━━ Records supplied ━━
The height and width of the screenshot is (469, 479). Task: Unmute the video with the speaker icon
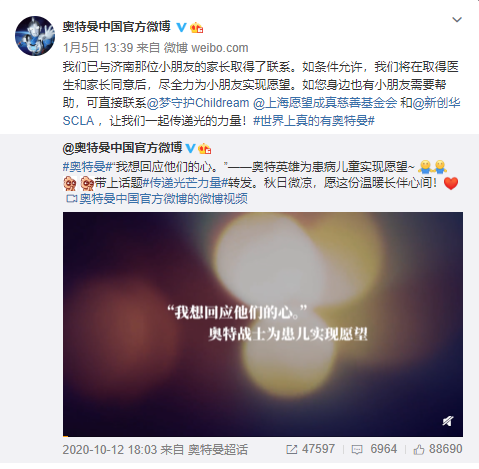tap(448, 421)
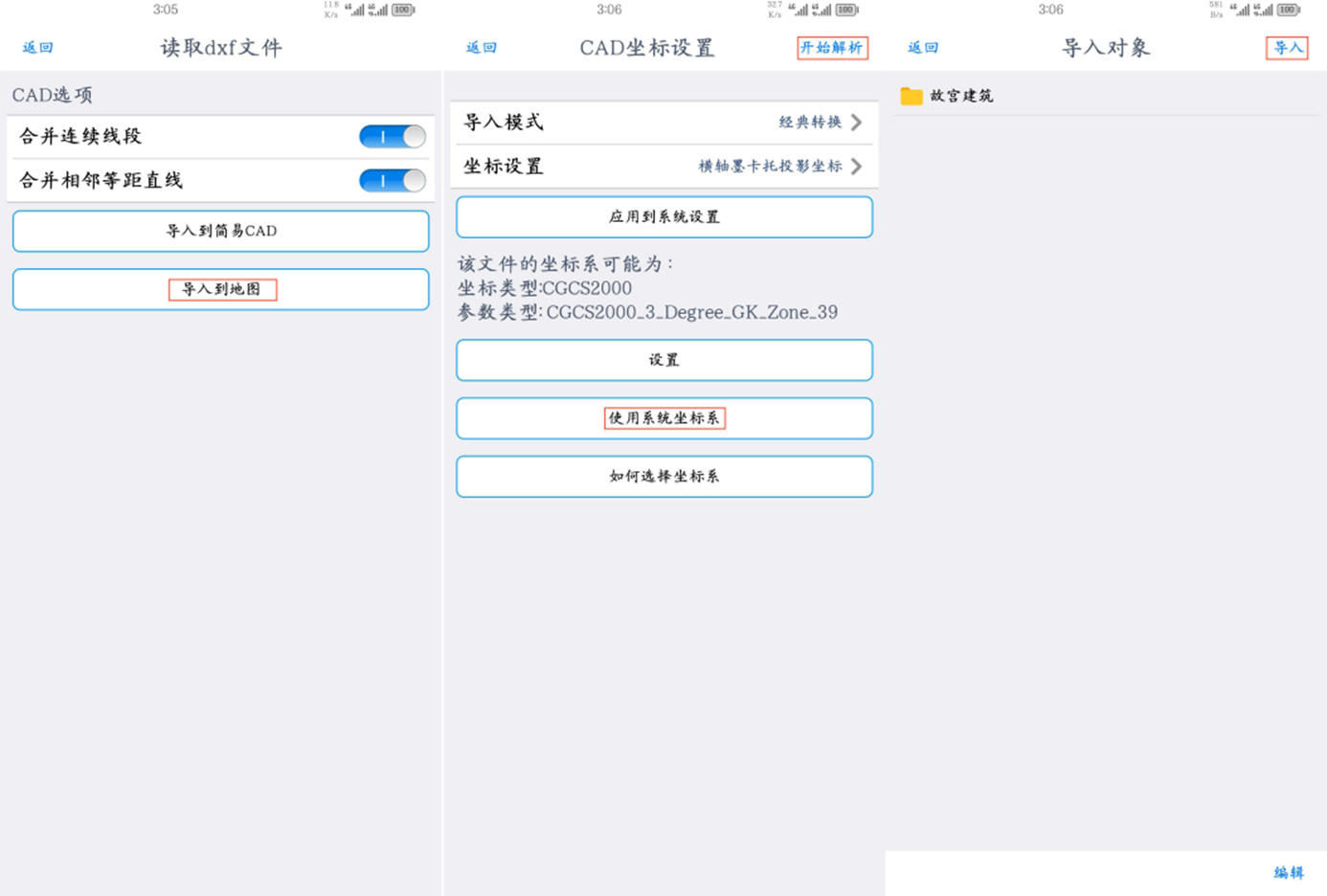Start parsing with the 开始解析 button
The width and height of the screenshot is (1327, 896).
point(831,48)
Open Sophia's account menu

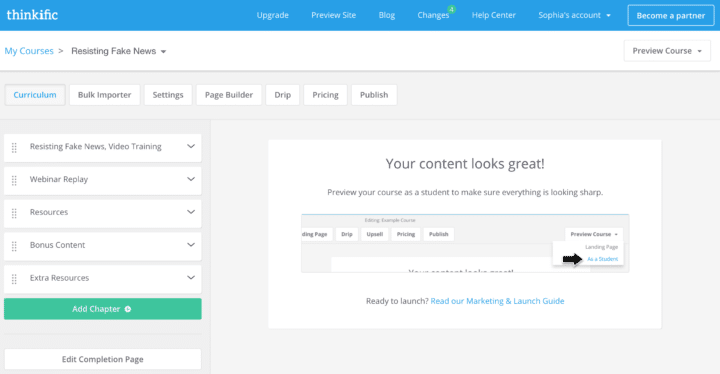click(x=574, y=15)
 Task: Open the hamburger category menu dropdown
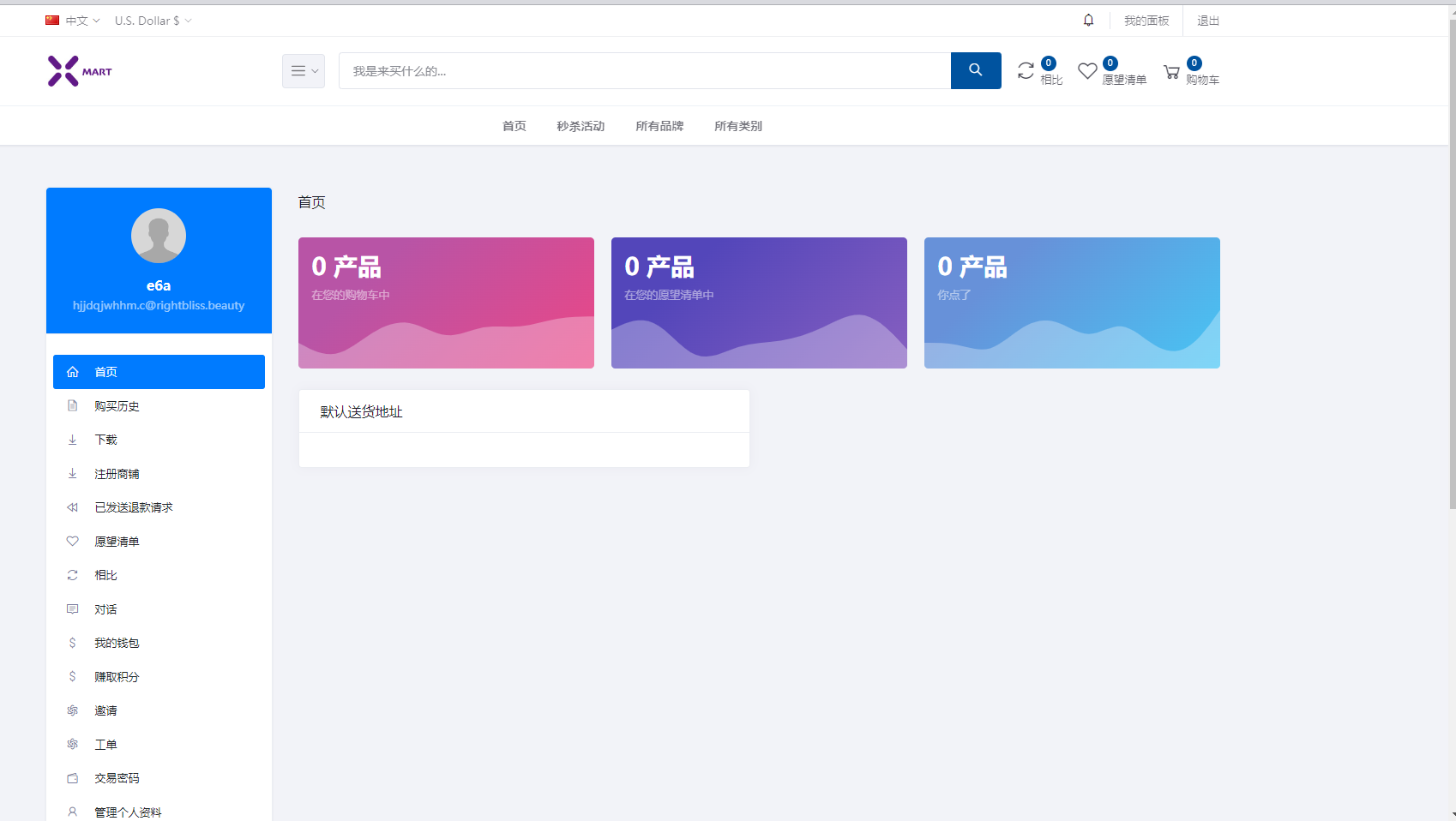tap(304, 71)
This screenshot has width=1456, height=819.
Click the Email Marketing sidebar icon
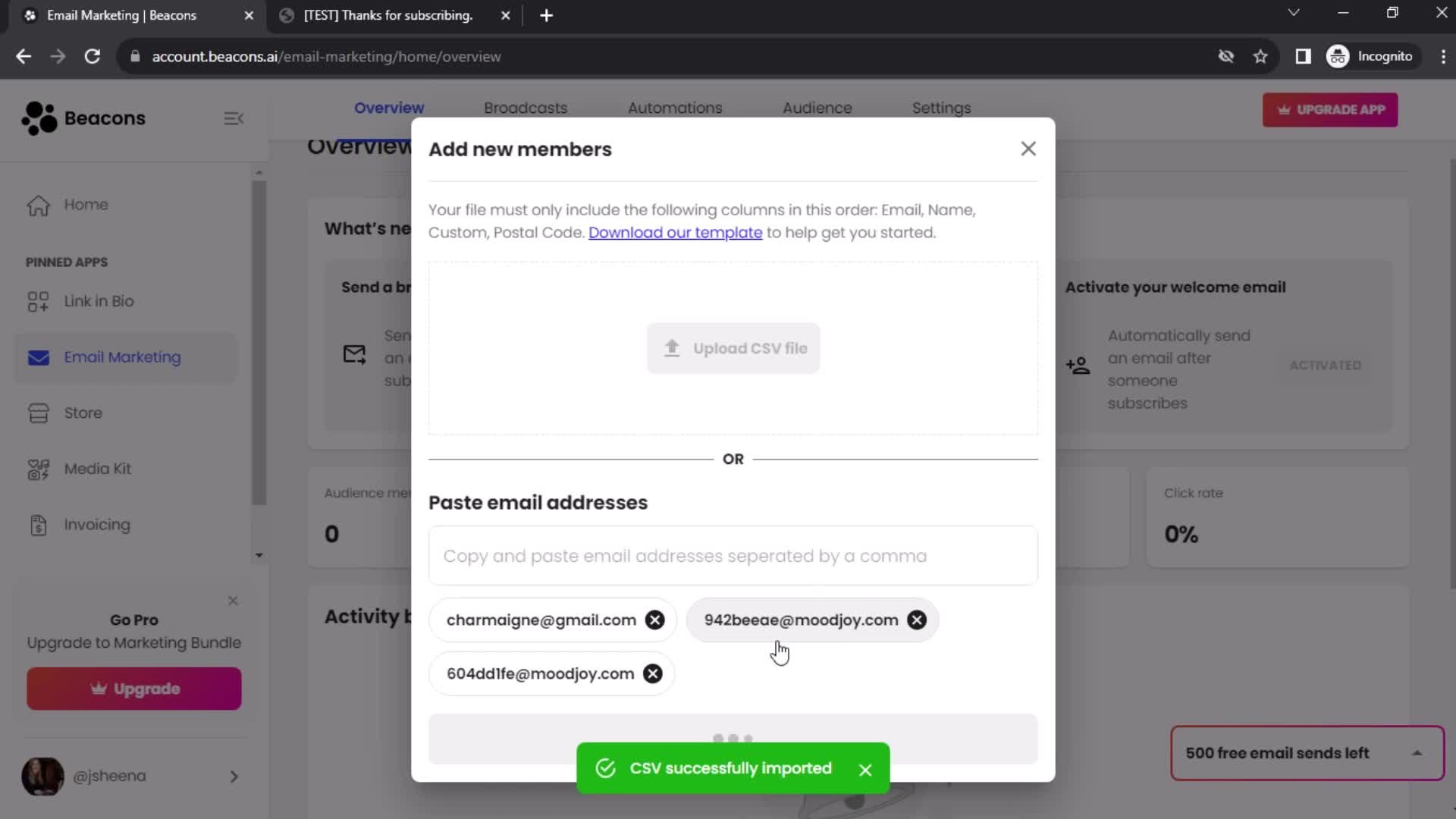click(37, 357)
━━━
Work request: Copy the records above precisely, and leave every image out of the copy.

Answer to the problem:
The height and width of the screenshot is (469, 479). Task: Unmute the video with the speaker icon
tap(448, 421)
Start parsing with the 开始解析 button
The width and height of the screenshot is (1327, 896).
point(831,48)
Open Sophia's account menu

click(x=574, y=15)
 Task: Open the hamburger category menu dropdown
tap(304, 71)
This screenshot has width=1456, height=819.
Click the Email Marketing sidebar icon
click(37, 357)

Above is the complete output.